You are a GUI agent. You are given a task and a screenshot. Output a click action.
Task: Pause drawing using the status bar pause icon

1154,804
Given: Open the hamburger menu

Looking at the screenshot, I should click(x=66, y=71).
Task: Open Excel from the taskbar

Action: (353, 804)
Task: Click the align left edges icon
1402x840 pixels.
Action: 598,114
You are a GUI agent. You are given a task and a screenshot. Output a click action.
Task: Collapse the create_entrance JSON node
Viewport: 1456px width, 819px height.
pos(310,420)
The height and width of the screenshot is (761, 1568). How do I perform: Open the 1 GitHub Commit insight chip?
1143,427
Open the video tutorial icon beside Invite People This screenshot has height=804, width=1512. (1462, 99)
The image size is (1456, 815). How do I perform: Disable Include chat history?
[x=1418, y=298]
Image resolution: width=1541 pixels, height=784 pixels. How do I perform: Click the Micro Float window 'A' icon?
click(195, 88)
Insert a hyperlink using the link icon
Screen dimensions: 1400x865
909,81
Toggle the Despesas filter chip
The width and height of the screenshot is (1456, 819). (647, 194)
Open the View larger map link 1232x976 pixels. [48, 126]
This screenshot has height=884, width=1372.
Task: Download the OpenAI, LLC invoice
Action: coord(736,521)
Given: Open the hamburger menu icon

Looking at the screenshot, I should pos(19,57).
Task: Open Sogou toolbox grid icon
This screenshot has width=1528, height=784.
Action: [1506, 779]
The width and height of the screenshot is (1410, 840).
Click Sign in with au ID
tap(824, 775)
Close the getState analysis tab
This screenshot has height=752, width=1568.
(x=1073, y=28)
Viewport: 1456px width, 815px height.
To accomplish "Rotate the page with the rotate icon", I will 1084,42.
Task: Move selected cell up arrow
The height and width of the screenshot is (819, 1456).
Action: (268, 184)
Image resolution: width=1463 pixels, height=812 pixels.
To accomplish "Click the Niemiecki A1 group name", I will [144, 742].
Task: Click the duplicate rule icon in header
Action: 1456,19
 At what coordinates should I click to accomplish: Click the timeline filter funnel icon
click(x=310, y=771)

• _Prompt_
Set the whole listing down again, unchanged.

• _Reply to the exercise_
You are a GUI agent. You are given a task and a screenshot. Output a click action.
Task: Pause drawing using the status bar pause icon

1154,804
Given: Open the hamburger menu

Looking at the screenshot, I should click(x=66, y=71).
Task: Open Excel from the taskbar

Action: (353, 804)
Task: Click the align left edges icon
1402x840 pixels.
Action: 598,114
You are a GUI agent. You are given a task and a screenshot. Output a click action.
Task: Collapse the create_entrance JSON node
Viewport: 1456px width, 819px height.
pos(310,420)
The height and width of the screenshot is (761, 1568). How do I perform: Open the 1 GitHub Commit insight chip?
1143,427
Open the video tutorial icon beside Invite People This screenshot has height=804, width=1512. (1462, 99)
The image size is (1456, 815). How do I perform: Disable Include chat history?
[x=1418, y=298]
Image resolution: width=1541 pixels, height=784 pixels. How do I perform: Click the Micro Float window 'A' icon?
click(195, 88)
Insert a hyperlink using the link icon
Screen dimensions: 1400x865
909,81
Toggle the Despesas filter chip
The width and height of the screenshot is (1456, 819). (647, 194)
Open the View larger map link 1232x976 pixels. [48, 126]
This screenshot has height=884, width=1372.
Task: Download the OpenAI, LLC invoice
Action: coord(736,521)
Given: Open the hamburger menu icon

Looking at the screenshot, I should pos(19,57).
Task: Open Sogou toolbox grid icon
This screenshot has width=1528, height=784.
Action: [1506, 779]
The width and height of the screenshot is (1410, 840).
Click Sign in with au ID
tap(824, 775)
Close the getState analysis tab
This screenshot has height=752, width=1568.
(x=1073, y=28)
Viewport: 1456px width, 815px height.
To accomplish "Rotate the page with the rotate icon", I will 1084,42.
Task: Move selected cell up arrow
The height and width of the screenshot is (819, 1456).
Action: (268, 184)
Image resolution: width=1463 pixels, height=812 pixels.
To accomplish "Click the Niemiecki A1 group name", I will [144, 742].
Task: Click the duplicate rule icon in header
Action: 1456,19
 At what coordinates should I click to accomplish: Click the timeline filter funnel icon
click(x=310, y=771)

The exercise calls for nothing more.